What should have been more simple felt impossible for my body. I was only seventeen, had already danced en pointe for over a year. Though turns and combinations in center I never could master. And now I understand why.
At the time, I wasn't diagnosed, only struggling with some pain. But, I pushed aside any concern and continued attending my regular routine of classes. Balancing though, especially on one foot became more a challenge. It took all that I had to fully go up on my toes. And I felt safer holding onto the wooden barre, than dancing in center.
Even my ballet instructors mentioned to me years later, that it didn't make sense to them either. It wasn't like I didn't put in the effort. My body just couldn't do some of the steps as easily as others.
I was older when I was told that I was ready for pointe.

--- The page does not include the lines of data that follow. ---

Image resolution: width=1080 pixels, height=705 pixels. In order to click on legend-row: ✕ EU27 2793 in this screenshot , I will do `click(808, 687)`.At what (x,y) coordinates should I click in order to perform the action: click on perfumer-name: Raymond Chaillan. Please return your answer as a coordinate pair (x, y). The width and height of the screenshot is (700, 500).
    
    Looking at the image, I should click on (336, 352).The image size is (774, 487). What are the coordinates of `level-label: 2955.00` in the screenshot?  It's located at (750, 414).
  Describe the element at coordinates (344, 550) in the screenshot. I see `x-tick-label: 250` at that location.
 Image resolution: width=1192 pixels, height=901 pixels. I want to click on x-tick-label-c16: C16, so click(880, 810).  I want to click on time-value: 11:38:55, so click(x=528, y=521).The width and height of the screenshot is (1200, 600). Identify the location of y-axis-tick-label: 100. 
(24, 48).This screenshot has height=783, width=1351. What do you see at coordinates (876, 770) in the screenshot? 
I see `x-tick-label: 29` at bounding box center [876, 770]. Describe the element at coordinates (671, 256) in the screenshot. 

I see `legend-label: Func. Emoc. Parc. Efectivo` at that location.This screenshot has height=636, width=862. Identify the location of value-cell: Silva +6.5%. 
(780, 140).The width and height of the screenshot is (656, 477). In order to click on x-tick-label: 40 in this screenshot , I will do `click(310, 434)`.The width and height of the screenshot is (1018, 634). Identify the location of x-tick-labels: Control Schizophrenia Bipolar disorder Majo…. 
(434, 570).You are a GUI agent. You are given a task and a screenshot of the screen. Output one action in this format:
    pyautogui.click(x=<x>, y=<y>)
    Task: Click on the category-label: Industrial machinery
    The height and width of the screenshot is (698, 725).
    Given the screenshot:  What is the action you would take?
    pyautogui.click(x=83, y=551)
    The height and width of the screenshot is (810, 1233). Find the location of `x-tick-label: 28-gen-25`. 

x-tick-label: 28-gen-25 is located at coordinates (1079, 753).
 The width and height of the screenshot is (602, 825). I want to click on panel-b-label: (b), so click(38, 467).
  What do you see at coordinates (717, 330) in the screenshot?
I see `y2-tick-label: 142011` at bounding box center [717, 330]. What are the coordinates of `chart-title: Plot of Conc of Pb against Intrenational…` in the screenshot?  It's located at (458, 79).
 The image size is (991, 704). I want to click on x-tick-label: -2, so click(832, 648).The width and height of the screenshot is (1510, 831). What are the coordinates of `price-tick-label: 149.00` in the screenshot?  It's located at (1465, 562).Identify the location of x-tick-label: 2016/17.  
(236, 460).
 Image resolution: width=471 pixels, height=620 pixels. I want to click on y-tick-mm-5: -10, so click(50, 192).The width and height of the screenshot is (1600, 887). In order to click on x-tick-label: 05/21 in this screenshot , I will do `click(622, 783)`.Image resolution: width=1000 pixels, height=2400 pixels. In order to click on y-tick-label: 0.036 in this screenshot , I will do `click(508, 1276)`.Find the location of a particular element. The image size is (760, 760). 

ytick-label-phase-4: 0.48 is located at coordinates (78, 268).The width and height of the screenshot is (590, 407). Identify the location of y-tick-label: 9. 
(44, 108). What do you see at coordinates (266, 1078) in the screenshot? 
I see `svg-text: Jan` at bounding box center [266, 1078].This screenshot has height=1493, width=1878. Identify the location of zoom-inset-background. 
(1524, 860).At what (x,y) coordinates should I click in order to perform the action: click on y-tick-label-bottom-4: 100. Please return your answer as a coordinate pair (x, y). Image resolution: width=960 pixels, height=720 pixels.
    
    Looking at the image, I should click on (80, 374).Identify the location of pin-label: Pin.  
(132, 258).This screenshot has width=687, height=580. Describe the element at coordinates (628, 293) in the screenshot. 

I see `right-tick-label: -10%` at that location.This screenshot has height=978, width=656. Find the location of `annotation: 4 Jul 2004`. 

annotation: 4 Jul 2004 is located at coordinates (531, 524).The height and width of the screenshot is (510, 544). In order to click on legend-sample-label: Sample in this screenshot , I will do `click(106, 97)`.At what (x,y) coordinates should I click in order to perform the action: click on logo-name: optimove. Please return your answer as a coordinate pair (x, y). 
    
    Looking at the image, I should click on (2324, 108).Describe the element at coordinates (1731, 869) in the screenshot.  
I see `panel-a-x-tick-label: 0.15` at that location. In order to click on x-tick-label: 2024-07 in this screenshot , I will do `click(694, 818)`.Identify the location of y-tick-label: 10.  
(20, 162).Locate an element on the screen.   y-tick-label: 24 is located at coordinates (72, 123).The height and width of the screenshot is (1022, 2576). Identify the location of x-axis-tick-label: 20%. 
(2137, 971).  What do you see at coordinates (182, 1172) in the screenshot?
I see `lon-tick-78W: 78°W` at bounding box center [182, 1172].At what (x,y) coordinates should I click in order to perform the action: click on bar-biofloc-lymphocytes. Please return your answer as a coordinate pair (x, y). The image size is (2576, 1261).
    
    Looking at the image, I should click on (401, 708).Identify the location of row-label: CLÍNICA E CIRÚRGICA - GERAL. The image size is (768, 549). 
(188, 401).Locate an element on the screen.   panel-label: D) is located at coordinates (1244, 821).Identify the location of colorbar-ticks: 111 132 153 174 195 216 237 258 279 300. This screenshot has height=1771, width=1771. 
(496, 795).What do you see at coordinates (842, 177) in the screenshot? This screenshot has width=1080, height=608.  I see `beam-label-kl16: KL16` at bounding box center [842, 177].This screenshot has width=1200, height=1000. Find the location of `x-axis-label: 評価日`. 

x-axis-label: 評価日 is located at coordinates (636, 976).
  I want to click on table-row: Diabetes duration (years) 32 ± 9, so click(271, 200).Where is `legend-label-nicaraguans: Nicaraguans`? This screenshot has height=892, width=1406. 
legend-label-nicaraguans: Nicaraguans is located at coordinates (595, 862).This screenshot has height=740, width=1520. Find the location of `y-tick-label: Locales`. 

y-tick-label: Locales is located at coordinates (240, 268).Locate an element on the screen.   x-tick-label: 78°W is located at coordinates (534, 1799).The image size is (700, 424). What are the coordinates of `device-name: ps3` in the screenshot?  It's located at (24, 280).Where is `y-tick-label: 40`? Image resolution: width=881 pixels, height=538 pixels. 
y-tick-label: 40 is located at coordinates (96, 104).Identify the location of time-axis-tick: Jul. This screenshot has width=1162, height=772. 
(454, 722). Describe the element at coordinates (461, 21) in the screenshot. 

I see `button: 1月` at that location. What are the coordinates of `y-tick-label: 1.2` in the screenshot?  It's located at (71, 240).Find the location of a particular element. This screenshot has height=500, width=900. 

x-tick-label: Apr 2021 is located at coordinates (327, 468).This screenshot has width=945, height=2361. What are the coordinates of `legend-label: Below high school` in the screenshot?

Most of my friends were around 12 or 13 when they started. My sixteen year old self was so excited to hear the news. It came as a surprise. And one that I'm grateful happened before I didn't have it in me.
But, as months went by, I hardly made any progress. My feet were in pain, but I knew that was to be expected. So I continued to push myself. When I wasn't in class, I continued to work on strengthening my feet at home. I was basically always dancing.
When I walked over to my dance bag to take off my pointe shoes, part of me knew it might be the last time. Within a week later, I struggled with more nerve pain because of the CMT and I struggled to walk or stand for more than a few minutes at a time.
Looking back at it now, this dream shouldn't have been possible. I have CMT, a neuromuscular disease that causes problems with balance and muscle atrophy. My body is often fighting to just complete some of the most simplest tasks. And when I'm not working, I'm probably laying down.
Interesting enough, I never had much thought about dancing on pointe. I had a heart for dance, but I wanted to teach. Then as I grew older, I longed to experience the beauty of dancing gracefully on your toes.
It became a dream in my early teenage years. One that God made possible in a season that I least suspected.
Reflection Question: What is something that you felt like was impossible, but God opened that door? And how did you react?